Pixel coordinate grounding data
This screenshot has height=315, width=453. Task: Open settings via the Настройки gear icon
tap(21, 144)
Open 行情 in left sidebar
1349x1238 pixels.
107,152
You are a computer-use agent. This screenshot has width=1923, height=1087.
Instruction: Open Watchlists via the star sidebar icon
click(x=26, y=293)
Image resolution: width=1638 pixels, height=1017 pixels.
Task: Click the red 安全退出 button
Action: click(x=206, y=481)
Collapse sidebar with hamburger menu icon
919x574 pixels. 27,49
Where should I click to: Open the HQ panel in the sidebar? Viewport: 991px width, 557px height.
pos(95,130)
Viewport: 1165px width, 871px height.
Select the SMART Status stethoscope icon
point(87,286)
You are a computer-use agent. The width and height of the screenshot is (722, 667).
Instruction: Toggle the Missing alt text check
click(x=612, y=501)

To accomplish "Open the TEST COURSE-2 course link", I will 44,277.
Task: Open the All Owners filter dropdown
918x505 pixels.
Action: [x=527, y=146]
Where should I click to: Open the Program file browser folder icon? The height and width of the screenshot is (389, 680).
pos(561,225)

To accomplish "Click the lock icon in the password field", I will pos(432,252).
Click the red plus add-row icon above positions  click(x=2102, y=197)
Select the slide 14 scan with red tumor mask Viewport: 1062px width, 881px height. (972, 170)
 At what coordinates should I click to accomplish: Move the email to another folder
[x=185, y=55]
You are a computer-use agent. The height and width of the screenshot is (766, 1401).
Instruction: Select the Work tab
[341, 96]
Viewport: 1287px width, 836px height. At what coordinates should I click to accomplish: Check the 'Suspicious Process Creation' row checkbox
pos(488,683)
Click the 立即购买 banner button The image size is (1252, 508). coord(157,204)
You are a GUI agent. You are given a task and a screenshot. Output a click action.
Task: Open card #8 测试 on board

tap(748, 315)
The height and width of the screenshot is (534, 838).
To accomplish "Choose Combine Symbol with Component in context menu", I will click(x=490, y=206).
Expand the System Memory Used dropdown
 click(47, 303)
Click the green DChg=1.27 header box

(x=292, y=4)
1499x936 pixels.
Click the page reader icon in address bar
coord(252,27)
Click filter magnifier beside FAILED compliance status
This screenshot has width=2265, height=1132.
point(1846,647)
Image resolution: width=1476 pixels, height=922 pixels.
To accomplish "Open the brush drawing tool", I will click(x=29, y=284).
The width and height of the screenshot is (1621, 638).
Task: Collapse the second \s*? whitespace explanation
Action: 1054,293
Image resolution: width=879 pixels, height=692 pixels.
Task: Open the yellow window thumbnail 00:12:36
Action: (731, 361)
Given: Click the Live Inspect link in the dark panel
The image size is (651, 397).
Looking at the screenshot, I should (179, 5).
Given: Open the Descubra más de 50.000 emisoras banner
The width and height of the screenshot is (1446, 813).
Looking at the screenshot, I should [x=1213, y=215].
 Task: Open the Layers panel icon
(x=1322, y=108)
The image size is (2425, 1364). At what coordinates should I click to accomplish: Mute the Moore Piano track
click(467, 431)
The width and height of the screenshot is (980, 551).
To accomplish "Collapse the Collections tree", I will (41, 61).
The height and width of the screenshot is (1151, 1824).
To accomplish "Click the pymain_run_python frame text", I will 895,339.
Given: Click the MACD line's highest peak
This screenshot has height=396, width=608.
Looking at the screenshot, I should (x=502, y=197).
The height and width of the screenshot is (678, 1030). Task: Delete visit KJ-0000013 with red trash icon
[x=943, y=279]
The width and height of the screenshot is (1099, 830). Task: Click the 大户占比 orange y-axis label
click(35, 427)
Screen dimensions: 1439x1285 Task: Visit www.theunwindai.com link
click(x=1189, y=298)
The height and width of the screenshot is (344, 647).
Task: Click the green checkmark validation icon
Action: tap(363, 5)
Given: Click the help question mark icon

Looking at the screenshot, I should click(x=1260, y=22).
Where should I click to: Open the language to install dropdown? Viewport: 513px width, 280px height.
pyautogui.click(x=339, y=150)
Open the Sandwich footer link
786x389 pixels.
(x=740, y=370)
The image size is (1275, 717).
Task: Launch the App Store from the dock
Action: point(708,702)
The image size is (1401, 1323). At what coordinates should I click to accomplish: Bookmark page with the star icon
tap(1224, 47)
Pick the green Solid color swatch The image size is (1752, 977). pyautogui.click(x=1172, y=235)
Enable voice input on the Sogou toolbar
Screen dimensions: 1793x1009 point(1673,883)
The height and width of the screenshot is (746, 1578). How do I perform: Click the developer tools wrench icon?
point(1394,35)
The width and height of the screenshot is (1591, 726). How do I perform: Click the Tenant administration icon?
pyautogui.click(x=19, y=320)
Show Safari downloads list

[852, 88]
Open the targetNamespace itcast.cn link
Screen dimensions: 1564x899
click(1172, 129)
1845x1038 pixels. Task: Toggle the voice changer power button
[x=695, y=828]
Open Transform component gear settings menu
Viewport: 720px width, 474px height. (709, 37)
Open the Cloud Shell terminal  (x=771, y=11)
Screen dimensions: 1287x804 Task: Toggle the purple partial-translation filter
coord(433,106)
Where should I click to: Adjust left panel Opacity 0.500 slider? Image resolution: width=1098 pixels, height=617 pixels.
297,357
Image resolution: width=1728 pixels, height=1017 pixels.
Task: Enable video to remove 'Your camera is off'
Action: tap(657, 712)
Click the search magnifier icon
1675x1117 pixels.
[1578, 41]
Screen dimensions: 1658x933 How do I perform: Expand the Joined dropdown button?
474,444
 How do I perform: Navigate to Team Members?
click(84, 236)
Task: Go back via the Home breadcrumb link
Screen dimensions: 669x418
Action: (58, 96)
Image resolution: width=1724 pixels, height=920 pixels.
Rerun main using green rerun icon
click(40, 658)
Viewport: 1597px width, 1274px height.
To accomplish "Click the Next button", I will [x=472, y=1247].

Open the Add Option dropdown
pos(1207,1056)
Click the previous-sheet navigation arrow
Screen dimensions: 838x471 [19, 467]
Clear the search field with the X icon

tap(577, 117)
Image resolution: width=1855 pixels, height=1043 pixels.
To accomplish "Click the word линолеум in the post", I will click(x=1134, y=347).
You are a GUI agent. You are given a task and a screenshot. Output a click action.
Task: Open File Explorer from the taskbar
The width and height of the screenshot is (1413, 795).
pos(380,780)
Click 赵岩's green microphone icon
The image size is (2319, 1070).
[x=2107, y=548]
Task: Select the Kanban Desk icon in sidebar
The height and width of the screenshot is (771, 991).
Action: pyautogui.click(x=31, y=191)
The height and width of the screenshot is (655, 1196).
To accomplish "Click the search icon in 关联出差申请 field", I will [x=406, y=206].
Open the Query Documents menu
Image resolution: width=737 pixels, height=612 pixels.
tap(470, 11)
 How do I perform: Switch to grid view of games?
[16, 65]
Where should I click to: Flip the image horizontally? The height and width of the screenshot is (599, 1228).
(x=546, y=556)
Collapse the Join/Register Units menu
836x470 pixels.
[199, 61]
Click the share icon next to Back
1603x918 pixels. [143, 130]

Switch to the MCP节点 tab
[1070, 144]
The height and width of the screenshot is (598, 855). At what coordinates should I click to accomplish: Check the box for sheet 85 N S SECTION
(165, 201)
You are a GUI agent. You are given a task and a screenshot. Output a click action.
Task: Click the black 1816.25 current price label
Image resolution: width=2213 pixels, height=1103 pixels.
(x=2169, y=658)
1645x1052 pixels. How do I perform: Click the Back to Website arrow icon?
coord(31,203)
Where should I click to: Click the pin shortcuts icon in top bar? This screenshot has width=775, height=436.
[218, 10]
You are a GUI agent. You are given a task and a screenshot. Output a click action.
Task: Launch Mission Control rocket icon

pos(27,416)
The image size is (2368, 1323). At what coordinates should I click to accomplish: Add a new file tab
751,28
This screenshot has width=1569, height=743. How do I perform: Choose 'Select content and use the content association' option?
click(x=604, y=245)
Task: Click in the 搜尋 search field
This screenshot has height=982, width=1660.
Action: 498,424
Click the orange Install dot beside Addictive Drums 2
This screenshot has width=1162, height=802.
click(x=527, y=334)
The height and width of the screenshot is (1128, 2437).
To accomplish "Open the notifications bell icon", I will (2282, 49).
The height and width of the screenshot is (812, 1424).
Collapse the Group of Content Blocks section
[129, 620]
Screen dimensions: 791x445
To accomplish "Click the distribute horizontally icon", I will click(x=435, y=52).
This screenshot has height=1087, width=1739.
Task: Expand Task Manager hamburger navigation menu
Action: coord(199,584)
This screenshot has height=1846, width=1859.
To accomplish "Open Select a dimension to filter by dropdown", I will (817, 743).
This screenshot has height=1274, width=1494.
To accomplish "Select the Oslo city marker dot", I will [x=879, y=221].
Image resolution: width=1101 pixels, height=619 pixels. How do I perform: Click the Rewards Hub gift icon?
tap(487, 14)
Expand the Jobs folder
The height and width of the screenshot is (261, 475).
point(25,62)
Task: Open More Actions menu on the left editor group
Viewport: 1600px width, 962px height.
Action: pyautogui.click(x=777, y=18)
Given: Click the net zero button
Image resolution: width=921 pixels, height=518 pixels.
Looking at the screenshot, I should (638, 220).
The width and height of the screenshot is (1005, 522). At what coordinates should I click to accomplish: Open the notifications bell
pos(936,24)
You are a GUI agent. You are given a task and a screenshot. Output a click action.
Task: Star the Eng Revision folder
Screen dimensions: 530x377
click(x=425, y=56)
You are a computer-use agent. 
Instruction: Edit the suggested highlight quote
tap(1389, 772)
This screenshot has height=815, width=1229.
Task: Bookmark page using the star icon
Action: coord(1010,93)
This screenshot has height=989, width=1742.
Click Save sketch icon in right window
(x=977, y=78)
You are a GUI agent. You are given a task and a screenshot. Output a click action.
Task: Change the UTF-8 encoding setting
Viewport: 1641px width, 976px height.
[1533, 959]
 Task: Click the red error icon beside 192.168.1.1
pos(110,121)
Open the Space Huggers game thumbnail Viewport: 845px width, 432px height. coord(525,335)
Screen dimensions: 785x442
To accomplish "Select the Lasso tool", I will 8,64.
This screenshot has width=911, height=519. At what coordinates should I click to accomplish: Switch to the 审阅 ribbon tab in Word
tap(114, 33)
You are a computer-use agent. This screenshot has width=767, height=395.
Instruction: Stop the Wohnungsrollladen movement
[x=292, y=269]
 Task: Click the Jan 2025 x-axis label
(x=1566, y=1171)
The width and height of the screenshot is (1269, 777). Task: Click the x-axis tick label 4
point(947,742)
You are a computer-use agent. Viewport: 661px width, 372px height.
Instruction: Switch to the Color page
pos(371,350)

**Action item**
Could you write out, exactly as they stand, only the lines above that begin at the line with "The height and width of the screenshot is (746, 1578)." and stop after the line with "Task: Select the Kanban Desk icon in sidebar"?

**Reply to the task**
The height and width of the screenshot is (746, 1578). How do I perform: Click the developer tools wrench icon?
point(1394,35)
The width and height of the screenshot is (1591, 726). How do I perform: Click the Tenant administration icon?
pyautogui.click(x=19, y=320)
Show Safari downloads list

[852, 88]
Open the targetNamespace itcast.cn link
Screen dimensions: 1564x899
click(1172, 129)
1845x1038 pixels. Task: Toggle the voice changer power button
[x=695, y=828]
Open Transform component gear settings menu
Viewport: 720px width, 474px height. (709, 37)
Open the Cloud Shell terminal  (x=771, y=11)
Screen dimensions: 1287x804 Task: Toggle the purple partial-translation filter
coord(433,106)
Where should I click to: Adjust left panel Opacity 0.500 slider? Image resolution: width=1098 pixels, height=617 pixels.
297,357
Image resolution: width=1728 pixels, height=1017 pixels.
Task: Enable video to remove 'Your camera is off'
Action: tap(657, 712)
Click the search magnifier icon
1675x1117 pixels.
[1578, 41]
Screen dimensions: 1658x933 How do I perform: Expand the Joined dropdown button?
474,444
 How do I perform: Navigate to Team Members?
click(84, 236)
Task: Go back via the Home breadcrumb link
Screen dimensions: 669x418
Action: (58, 96)
Image resolution: width=1724 pixels, height=920 pixels.
Rerun main using green rerun icon
click(40, 658)
Viewport: 1597px width, 1274px height.
To accomplish "Click the Next button", I will [x=472, y=1247].

Open the Add Option dropdown
pos(1207,1056)
Click the previous-sheet navigation arrow
Screen dimensions: 838x471 [19, 467]
Clear the search field with the X icon

tap(577, 117)
Image resolution: width=1855 pixels, height=1043 pixels.
To accomplish "Click the word линолеум in the post", I will click(x=1134, y=347).
You are a GUI agent. You are given a task and a screenshot. Output a click action.
Task: Open File Explorer from the taskbar
The width and height of the screenshot is (1413, 795).
pos(380,780)
Click 赵岩's green microphone icon
The image size is (2319, 1070).
[x=2107, y=548]
Task: Select the Kanban Desk icon in sidebar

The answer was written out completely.